Certain crops prefer acidic soils (4.0-5.5 pH). This includes potatoes, parsley, peanuts, tobacco, raspberries, blueberries, and blackberries. Others, such as cauliflower, pepper, and several members of the squash family, excel in slightly acidic soils (5.5-6.5).
How alkaline soils negatively impact crops.
When soil pH is above 7 many key crop nutrients, including nitrogen, phosphate, copper, iron, zinc, magnesium, and boron become chemically tied up and less available for crops to absorb. The result is less fuel for plant growth meaning yield and quality cannot reach their full potential.
Oilseed crops (particularly canola) and forage crops have a higher S requirement than cereal crops. However, many additional crops, including cereals, are negatively impacted at a significant economic level by alkaline and/or sulfur deficient soils.
Where in North America is soil pH a particular concern?

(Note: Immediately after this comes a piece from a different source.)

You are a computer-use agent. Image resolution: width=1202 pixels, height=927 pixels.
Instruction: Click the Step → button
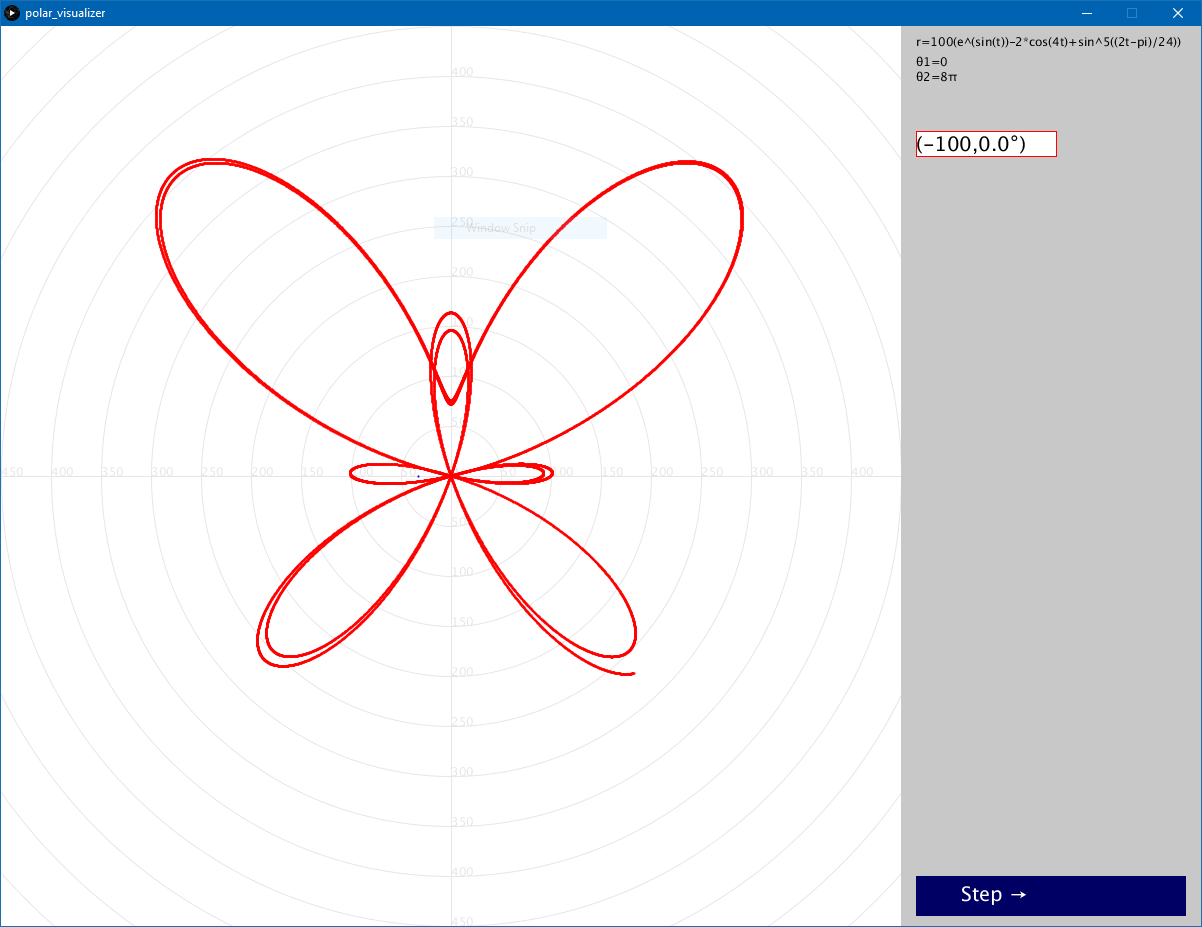(x=1050, y=895)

Across key growing regions of the US and Canada, there typically are significant areas with high pH (above 7.0). In America, alkaline soils are common in California, Washington State, Texas, Montana, and Idaho. In Canada, median soil pH levels tend to be higher in Saskatchewan and Manitoba.
Advantages of amending soil pH with bentonite sulfur fertilizer
1. It is extremely economical.
Elemental sulfur is one of the lowest-cost fertilizers on the market. With its high analysis (typically 90% S), bentonite sulfur fertilizers provide ample amounts of sulfur needed to lower pH to the desired level. Typically, a field amendment to lower pH using elemental sulfur will involve applying around 1 to 2 tons of elemental sulfur per acre.
That said, not all bentonite sulfur fertilizers are created equally. Those made with superior clays will provide more consistent degradability, ensuring the soil and subsequent crops get the sulfur they need. Pastilles made with inferior clay may never fully degrade, meaning you’re paying for sulfur that’s not being used.
2. Bentonite elemental sulfur fertilizers are effective and easy to manage.
Fertilizers made with elemental sulfur and bentonite clay are highly effective and easy to manage. Generally, it’s as simple as broadcasting the sulfur pastilles and incorporating them at a later date.
As they sit on the surface, precipitation and weather will cause the pastilles to swell, which in turn breaks down the sulfur into fine particles required for effective oxidation. At this point, incorporation is recommended.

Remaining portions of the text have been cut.